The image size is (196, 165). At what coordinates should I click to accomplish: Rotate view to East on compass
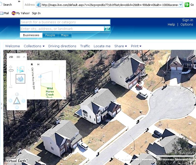pos(17,94)
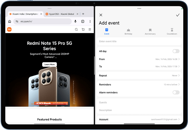Viewport: 188px width, 130px height.
Task: Open a new browser tab with plus
Action: coord(83,14)
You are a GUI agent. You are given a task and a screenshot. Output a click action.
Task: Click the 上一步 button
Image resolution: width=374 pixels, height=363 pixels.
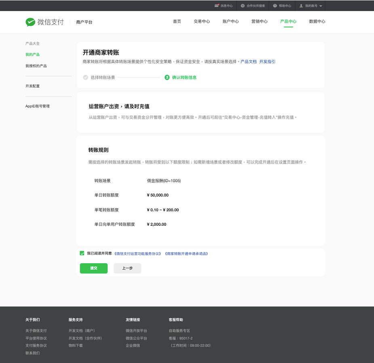tap(127, 268)
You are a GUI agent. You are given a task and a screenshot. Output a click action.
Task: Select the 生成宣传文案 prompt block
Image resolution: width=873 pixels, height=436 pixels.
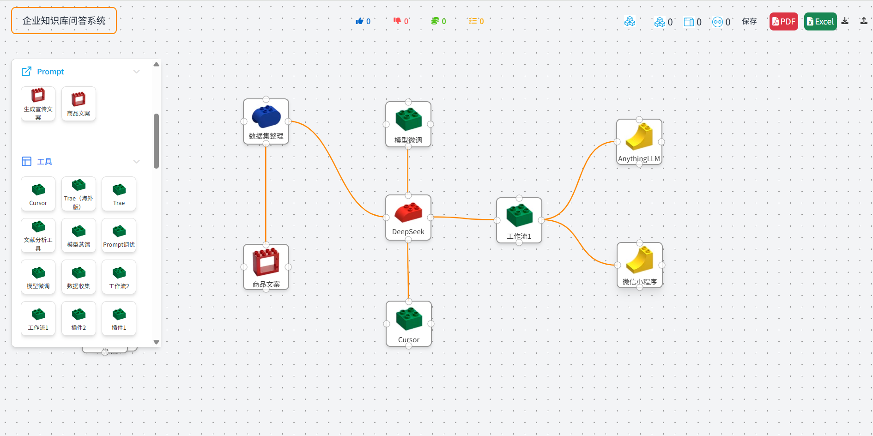click(x=38, y=104)
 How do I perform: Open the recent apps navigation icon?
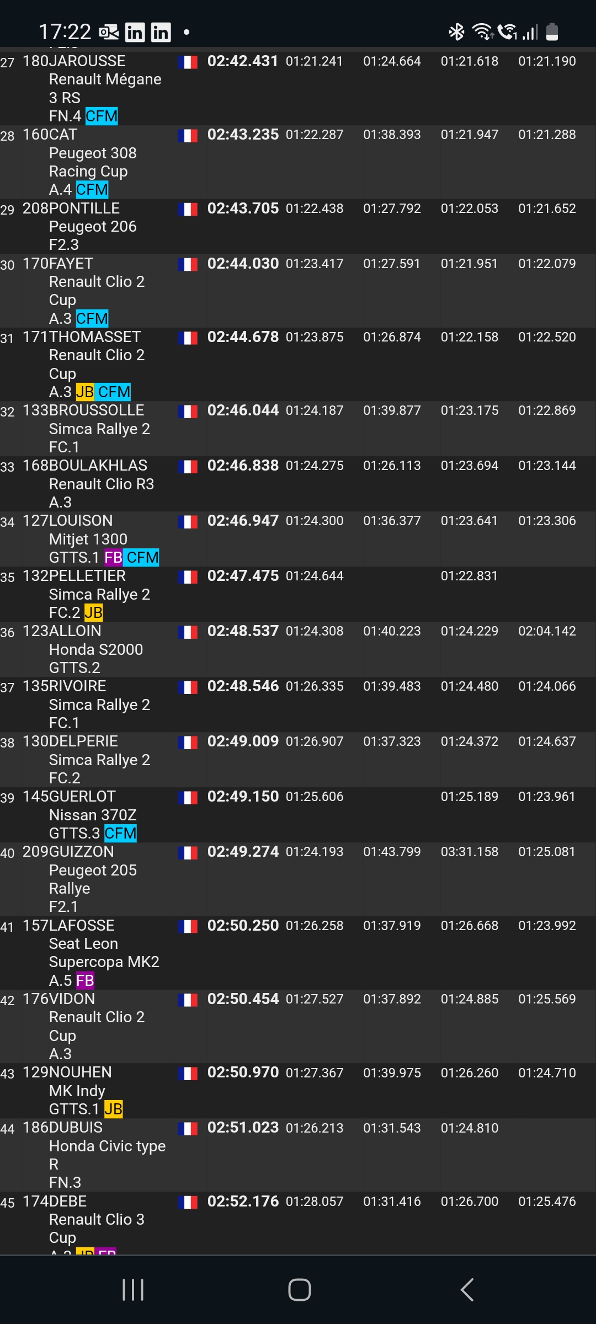click(x=133, y=1289)
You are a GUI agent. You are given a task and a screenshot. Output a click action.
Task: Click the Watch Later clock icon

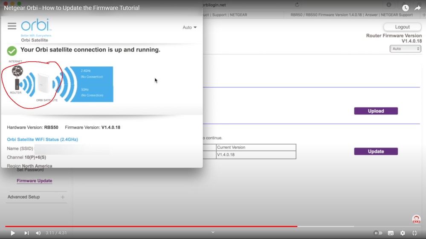point(405,8)
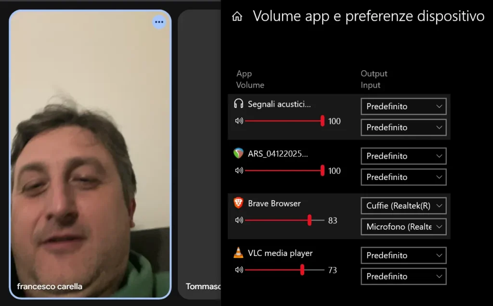
Task: Mute the VLC media player speaker icon
Action: click(x=239, y=270)
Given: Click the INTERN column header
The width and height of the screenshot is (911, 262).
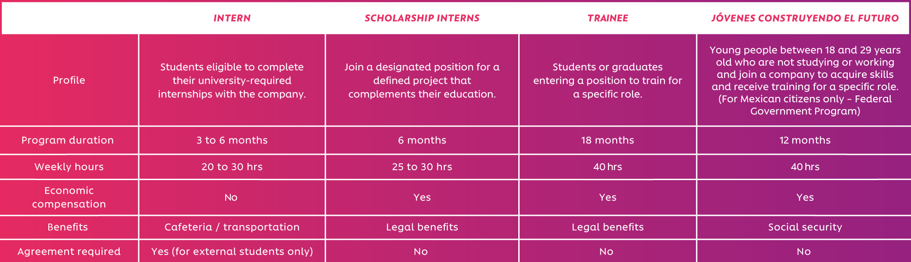Looking at the screenshot, I should pos(232,18).
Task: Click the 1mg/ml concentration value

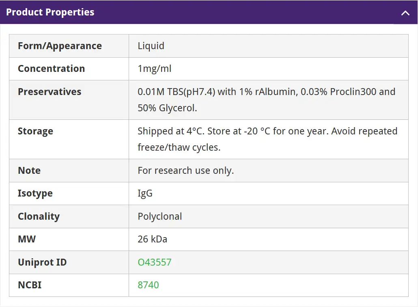Action: point(155,69)
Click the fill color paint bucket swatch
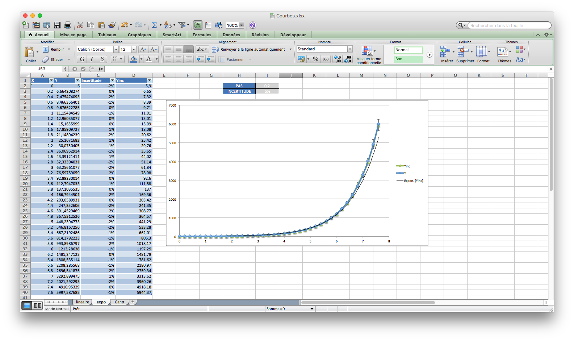Image resolution: width=574 pixels, height=341 pixels. coord(134,59)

════

Verbatim copy, images excluded: transcribe all the entries above.

Response to this exercise |
The image size is (196, 165). At what coordinates should I click to accomplish: Rotate view to East on compass
pos(17,94)
Viewport: 188px width, 130px height.
Task: Open a new browser tab with plus
Action: coord(83,14)
You are a GUI agent. You are given a task and a screenshot. Output a click action.
Task: Click the 上一步 button
Image resolution: width=374 pixels, height=363 pixels.
tap(127, 268)
You are a GUI agent. You are given a task and a screenshot. Output a click action.
Task: Select the 生成宣传文案 prompt block
Image resolution: width=873 pixels, height=436 pixels.
click(x=38, y=104)
 How do I perform: Open the recent apps navigation icon?
click(x=133, y=1289)
You are a GUI agent. You are given a task and a screenshot. Output a click action.
Task: Click the Watch Later clock icon

point(405,8)
Task: Mute the VLC media player speaker icon
Action: click(x=239, y=270)
Given: Click the INTERN column header
The width and height of the screenshot is (911, 262).
Looking at the screenshot, I should pos(232,18).
Task: Click the 1mg/ml concentration value

Action: point(155,69)
Click the fill color paint bucket swatch
Image resolution: width=574 pixels, height=341 pixels. coord(134,59)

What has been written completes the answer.